Rhinoviruses account for more than 40% of all common colds. The next most frequent causative agents are the coronaviruses, which are thought to be responsible for more than 10% of all cases. Other viruses that can cause colds include adenoviruses, parainfluenza viruses, influenza viruses, and respiratory syncytial viruses.
Question 1.3: How is the causative agent identified?
The different types of viruses that cause common cold produce similar symptoms, so an etiologic diagnosis cannot be made on clinical grounds alone. Rather, rhinovirus infection is diagnosed by isolation of the virus from nasal washes or nasal secretions in tissue culture. This is seldom done in practice, however, because of the benign, self-limiting nature of the disease. In fact, it isn't on the test menu of major reference laboratories.
Question 1.4: Should the patient be given antibiotics?

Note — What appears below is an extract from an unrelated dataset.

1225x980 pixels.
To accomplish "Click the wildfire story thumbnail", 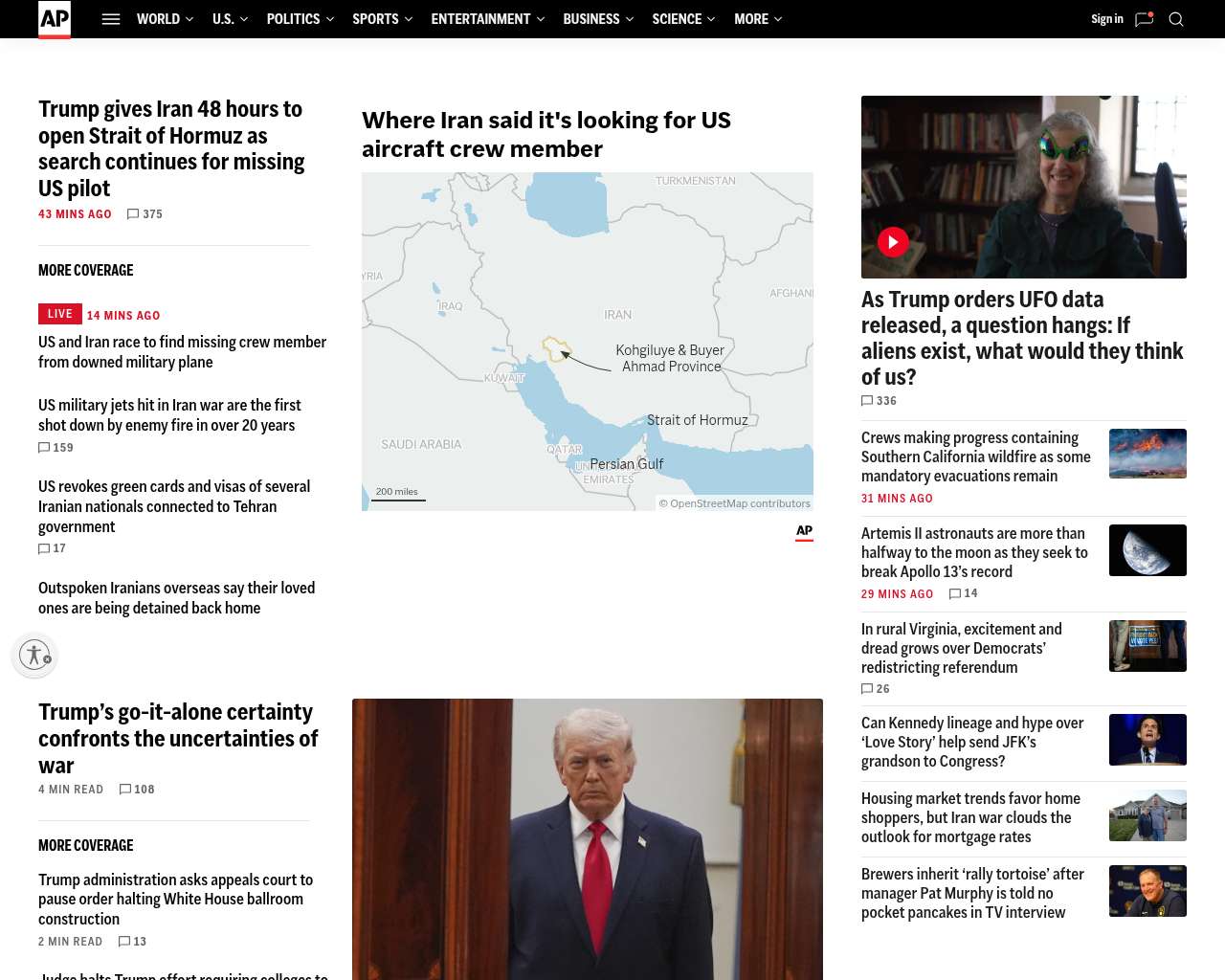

Absolutely not; antibiotics cannot affect rhinoviruses (or other viruses, for that matter), and they will do nothing for the patient's symptoms. Moreover, the unnecessary use of antibiotics in situations like this may promote the development of drug resistance among bacteria. Zinc gluconate lozenges (now available OTC), taken every two hours, may reduce the duration of the symptoms, but one study showed that they are associated with nausea in 20% of patients. The patient's best bet for partial relief of her symptoms is to try the usual cosmetic treatments, such as OTC decongestants (pseudoephedrine, phenylephrine, or the topical xylometazoline, ipratropium bromide nasal sprays, or antihistamines. Unfortunately, some patients (and this woman may be one of them) don't want to hear that there is no "quick fix" for their ills and will try other physicians in hopes of finding one that will give them a prescription.
Question 1.5: How was this patient infected?
Common colds are most often transmitted by direct person-to-person contact (e.g., during kissing or hand shaking), but they can also be transmitted via droplet infection or fomites. Hand shaking might be the most likely route in this case, but droplet infection could have occurred if any of the executives in the meeting failed to cover their mouths while coughing or sneezing. Transmission on fomites might have occurred if the people in the room shared pens or other items, grabbed the same doorknob, etc. Rhinoviruses persist quite effectively in the environments and are not easily deactivated by low temperature or drying.
Question 1.6: How is this disease prevented?
Thorough hand washing, avoidance of self-inoculation after coming into contact with an infected individual (e.g., by bringing one's hand close to one's nose or mouth after shaking hands with an infected individual), avoidance of direct contact with obviously infected individuals (if possible), the use of tissues to cover one's mouth and nose when coughing or sneezing, and the use of environmental decontamination procedures might help to reduce the rates of transmission. Intranasal application of interferon sprays has proven to be effective in prophylaxis of rhinovirus infections (i.e., in test studies) but is also associated with local irritation of the nasal mucosa. Experimental vaccines to certain rhinovirus serotypes have been developed, but their usefulness is questionable because they do not include all serotypes (over 100 have been described so far), they cannot prevent colds caused by other viruses (e.g., coronaviruses), and there is uncertainty about the mechanisms of immunity. The value of vitamin C in preventing colds has not been proved.
Question 1.7: How common is this disease?
It may well be the most frequently occurring of all diseases, but the actual number of cases is not known because it isn't reported by physicians and most victims just treat themselves. It has been estimated that common colds account for one-half or more of all acute illnesses. In the U.S., the average adult has 2-4 colds per year, while the average child has 6-8 colds per year.